Professor of Nutrition and Health

My name is Jacob (Jaap) C. Seidell. Since 2013 my position is distinguished professor of the VU University and director of Sarphati Amsterdam. I find it incredibly interesting and valuable to be involved in informing and researching topics such as nutrition, the influence of nutrition and the future of the earth.

1. What are the main challenges in the food system change?

In my opinion, the main obstacles are the governments unwilling to regulate food systems and commercial and vested interests in the current food system undermining change.
2. What will the future of food look like in 25 years, what will we eat?

In the future, we will eat a more plant-based food pattern. Still, convenience, price and taste will be important, but health and sustainability will have a more prominent place in food choice.

3. What is the way forward, what can we do today for a better tomorrow?

We should apply the principles of true cost to the price of food. Especially applying true cost pricing to healthy food. In this way, we make it more affordable to live a healthy life, now and in the future.

Recycled paper provides a benefit to nature and the environment.

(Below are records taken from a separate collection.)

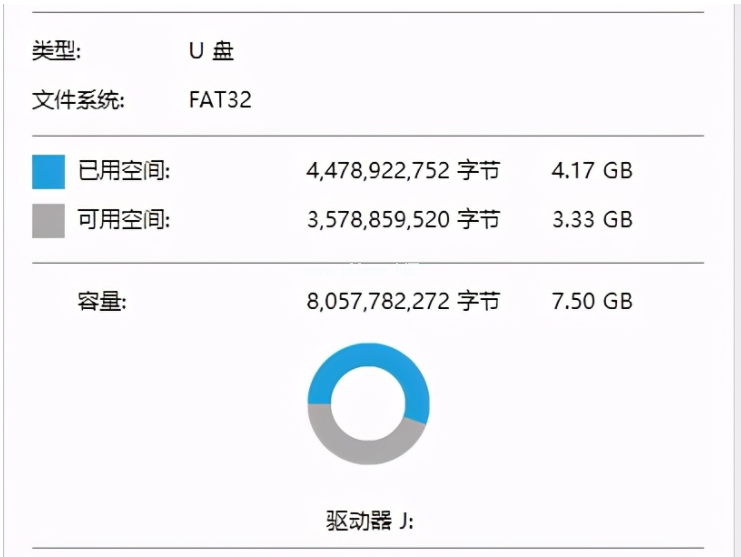The width and height of the screenshot is (741, 557).
Task: Select the 文件系统 label
Action: 78,100
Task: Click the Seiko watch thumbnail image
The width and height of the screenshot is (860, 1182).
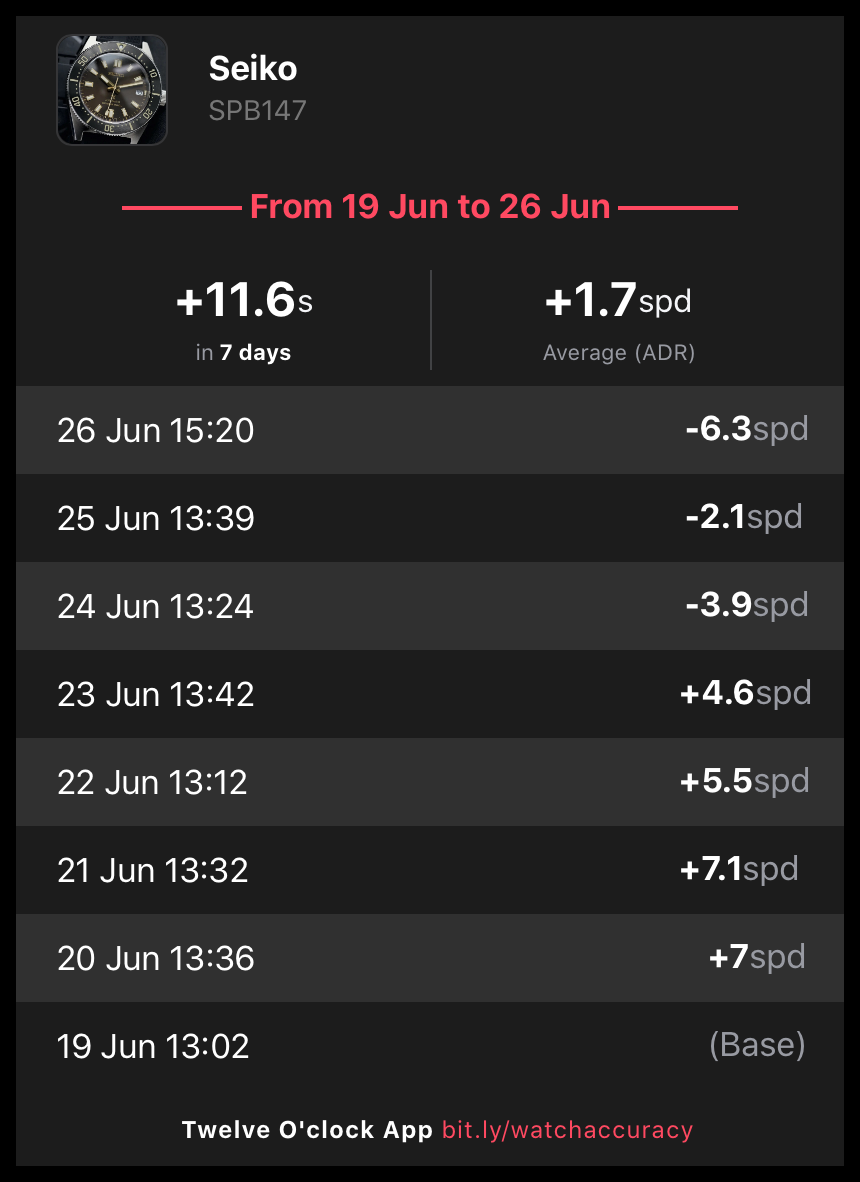Action: click(112, 90)
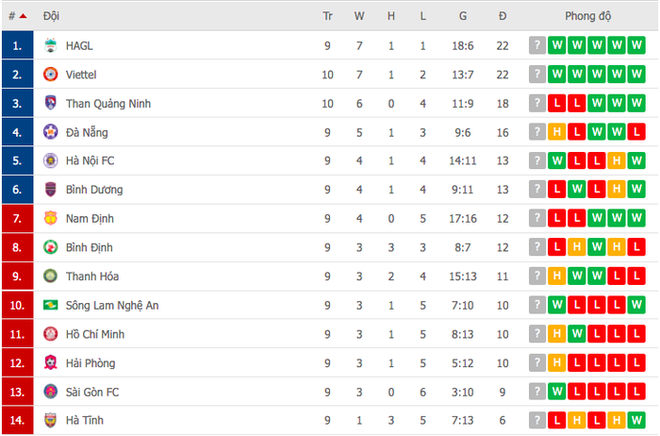Click the yellow H form box for Đà Nẵng

(x=556, y=132)
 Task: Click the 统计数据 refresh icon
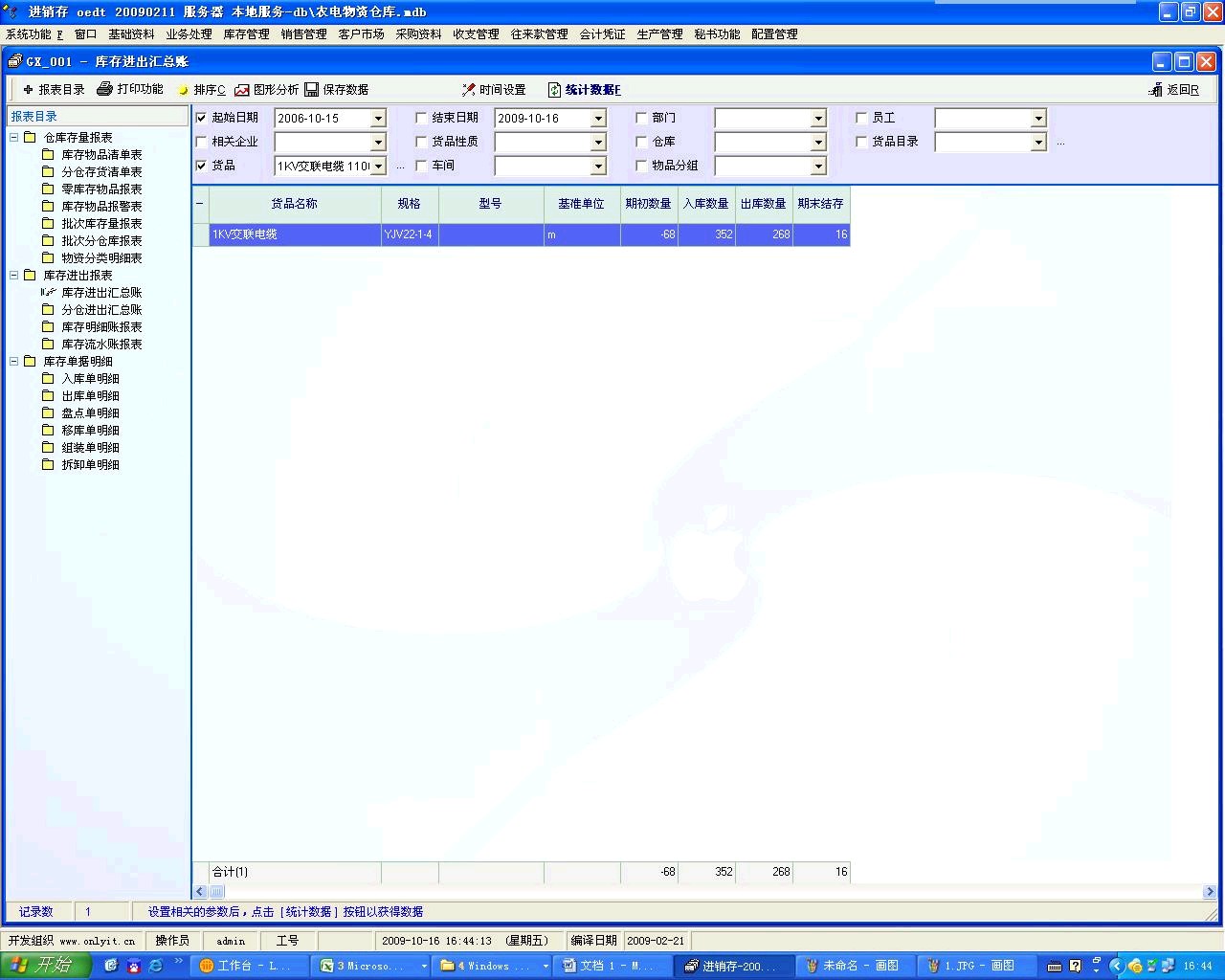[x=554, y=90]
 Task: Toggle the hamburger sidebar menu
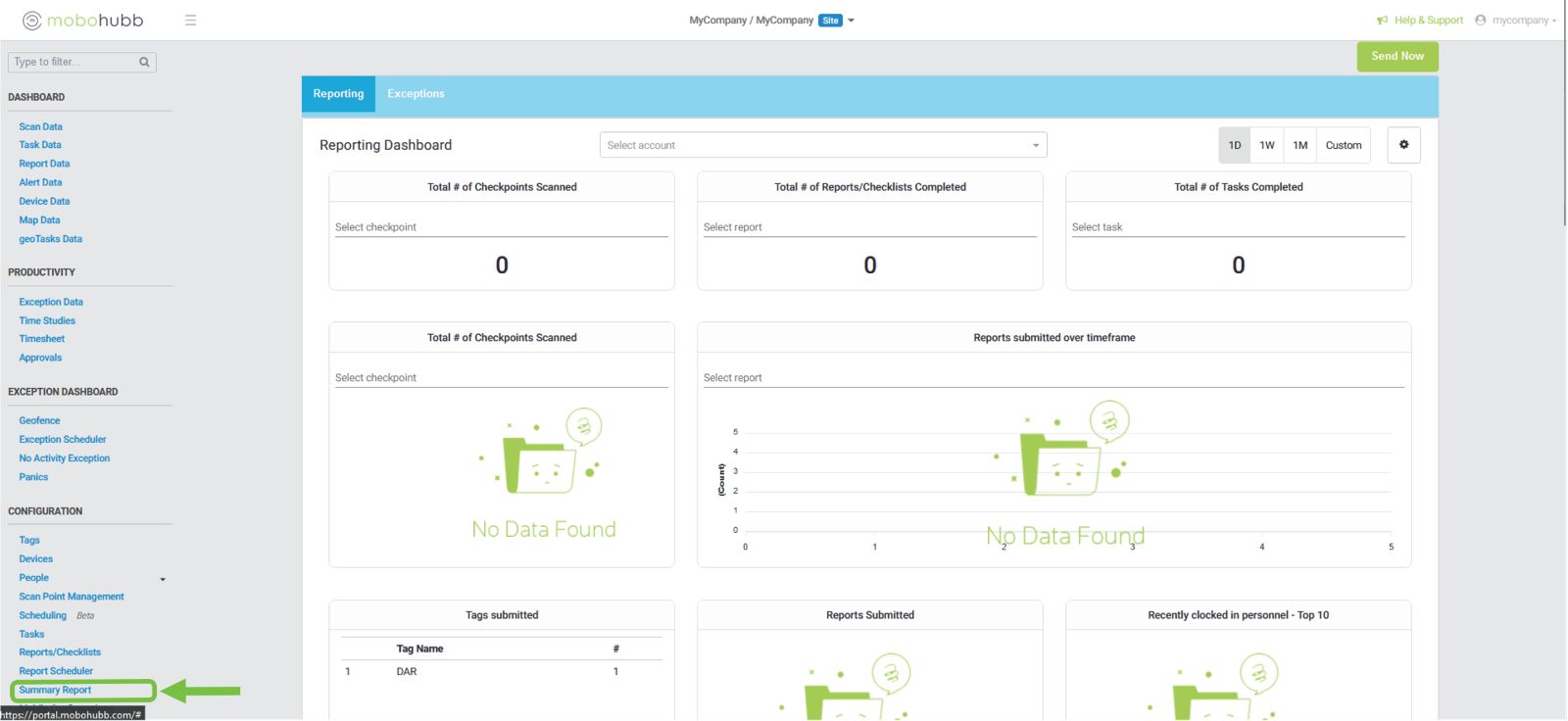click(x=190, y=21)
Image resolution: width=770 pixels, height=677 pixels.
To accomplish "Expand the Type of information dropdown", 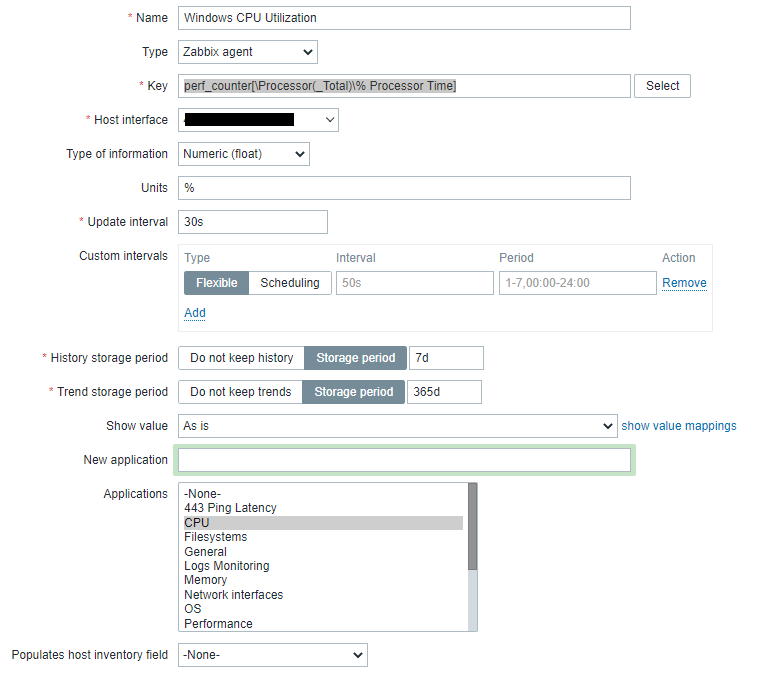I will point(244,154).
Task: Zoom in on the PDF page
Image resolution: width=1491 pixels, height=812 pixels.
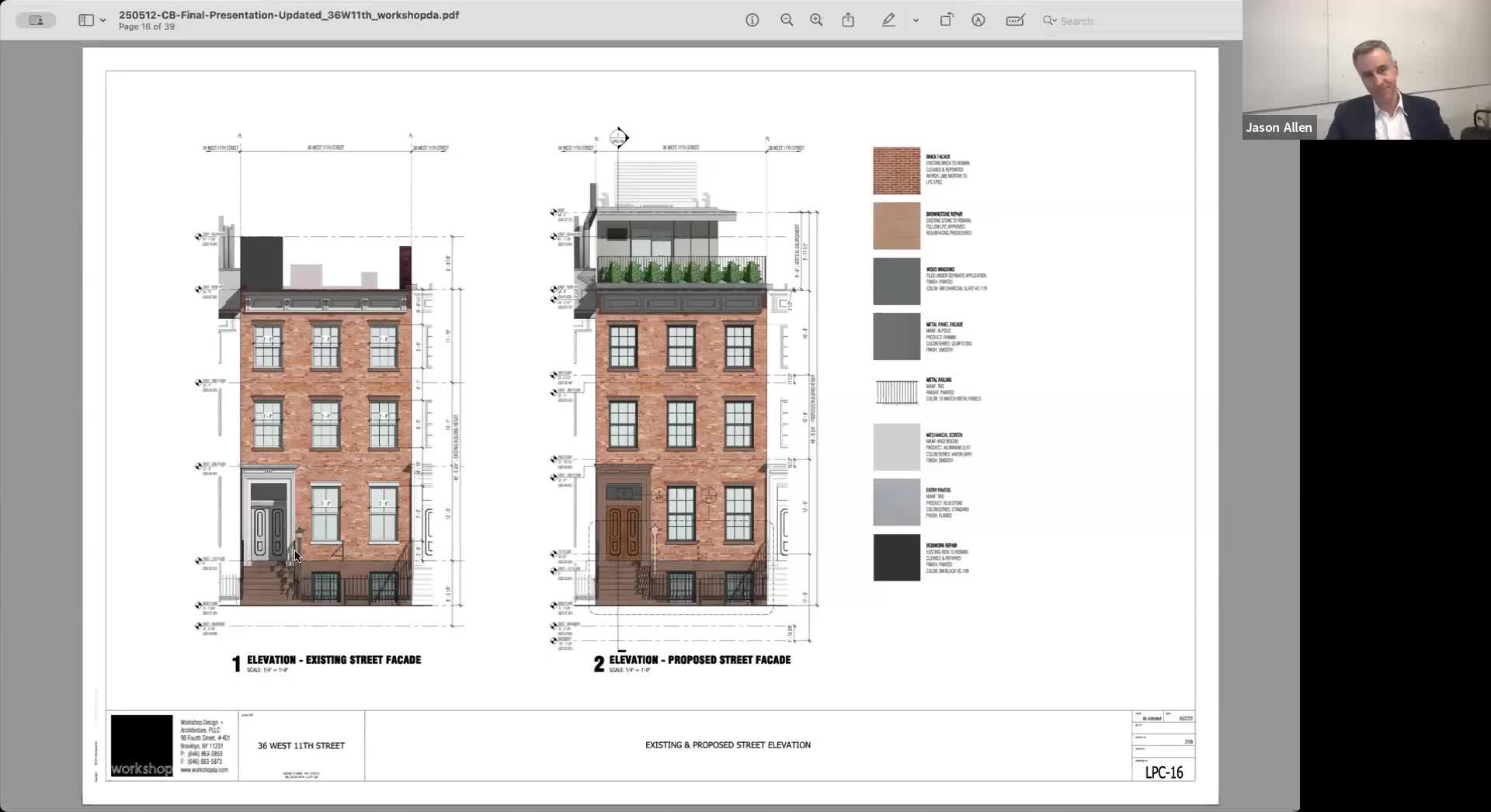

4. What role can branding and brand design play in driving the change?
I am not sure of that. I think that branding is one of the main reasons for the current food crisis. Branding is a means of communication with the consumer. At present, this is one of the resources that can influence the thought process of a consumer, but can also have an adverse effect.
5. Can you name a role model who is making the right future steps in your eyes?
The people leading the “Partij van de Dieren” are a pretty good example. They fight for a better living environment for people and animals. One of their aspirations is a healthy society and a livable earth. In my opinion, they are very progressive in terms of a better future for everyone. 
6. With whom would you like to discuss this subject over dinner?

The new undersecretary of VWS (Maarten van Ooijen) and minister of agriculture (Henk Staghouwer) fight for a good and healthy future for everyone. Care and health are of paramount importance to them.

7. What do you think is the most progressive / sustainable packaging solution so far?

Recycled paper

Making both recycled and virgin paper requires water and energy. These both impact the environment, but the production process of recycled paper does so less. There is less water needed to make new paper from recycled fibers (scrap paper) than from cellulose (wood), 10-15 liters of water per kilogram of paper versus 25 liters. Thus, the use of recycled paper provides a benefit to nature and the environment.

I try to inspire and motivate people to think about human health and the health of our earth.

8. Which characteristics are crucial for people and companies to be able to keep up with the future and the associated innovations?

Have a long-term vision on stewardship and planetary boundaries and human health.

Nine boundaries have been defined within which the earth must maneuver to remain healthy. These boundaries allow us to track and measure the health of our planet. The boundaries cover biodiversity, climate change and ocean acidification. People, but also companies, will have to take this into account in all decisions to keep the earth a livable place. 

9. How do you contribute?

My research and advisory activities as well as publications (opinion, books) are mostly in the direction of sustainable and healthy food systems.

In this way I try to inspire and motivate people to think about human health and the health of our earth.

10. What is your biggest desire or ambition?
My ambition is to provide a healthy and sustainable food environment for all people that take into account the health of soils, plants, animals and humans.